Finding intersection points of two curves is a crucial step in determining the area they enclose. It tells us where the curves meet and therefore bounds the region of interest. In our problem, the curves given are \( x^2 = y^3 \) and \( x = 3y \). To find their intersection points, we equate the two equations for \( x \) values.

• Start with \( 9y^2 = y^3 \) by substituting \( x = 3y \) into the first equation.
• Solves to \( y(y - 9) = 0 \) after factoring out \( y^2 \).
• The solutions \( y = 0 \) and \( y = 9 \) give us the points \((0,0)\) and \((27,9)\) when substituted back into \( x = 3y \).

These points mark where the curves cross and help define the limits for our area calculation. Knowing intersection points ensures that we integrate over the correct interval. Without them pinpointed correctly, the resulting area might be inaccurate.

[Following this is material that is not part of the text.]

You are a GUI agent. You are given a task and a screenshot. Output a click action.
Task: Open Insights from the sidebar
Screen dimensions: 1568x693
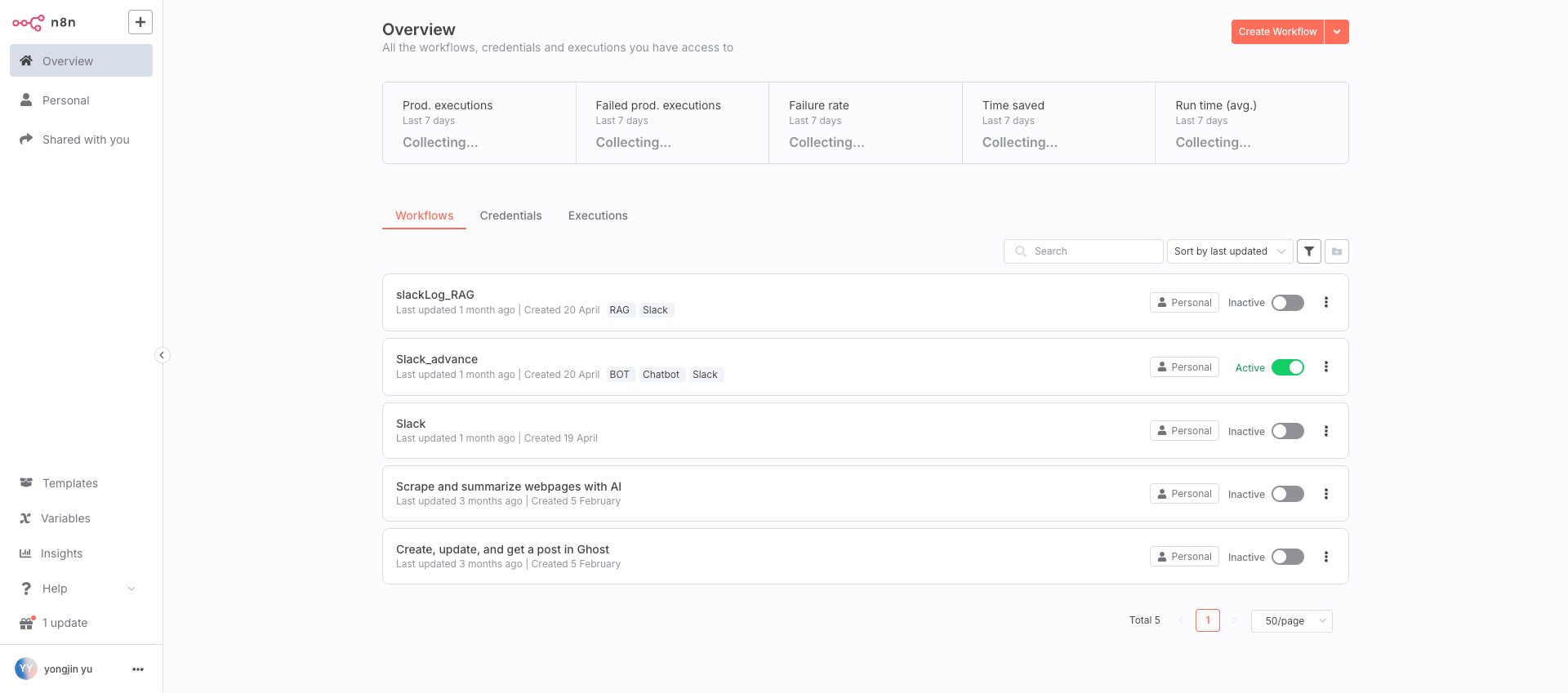(61, 553)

The area under a curve, particularly between two curves, represents the total measure of the space enclosed. In calculus, this is often solved by finding the definite integral of a function. Considering our example:

• First, determine the functions themselves: \( x = y^{3/2} \) representing \( x^2 = y^3 \) and \( x = 3y \).
• Then, set up an equation for the area \( A \) between these two functions from their intersection points \((0, 0)\) to \((27, 9)\).

To calculate the area, integrate the top function minus the bottom function, with respect to \( y \), from the lower intersection point to the upper:\[A = \int_{0}^{9} (3y - y^{3/2}) \, dy\]The integral of this difference gives the area between the curves from point to point. This type of calculation allows for an exact measure of the space bounded by such curves.

Integration techniques allow us to calculate the area between or under curves by evaluating definite integrals. There are various techniques that one might use in this process, depending on the functions involved.

• Understand first the concept of integration: It's essentially summing an infinite number of infinitesimally small quantities.
• For our particular problem, integrate the difference \(3y - y^{3/2}\).

Evaluate the integral step-by-step to find:\[\int (3y - y^{3/2}) \, dy = \left[ \frac{3y^2}{2} - \frac{2}{5}y^{5/2} \right]_{0}^{9}\]The result involves:

• Plugging in the boundaries \( y = 0 \) and \( y = 9 \) into the antiderivative to find their respective areas.
• Subtracting these areas to find the net result over the interval.
• Taking the absolute value, as area cannot be negative.

Utilizing integration techniques and applying the fundamental theorem of calculus turns abstract problems into tangible solutions, illustrating the power and usefulness of integrals in determining areas.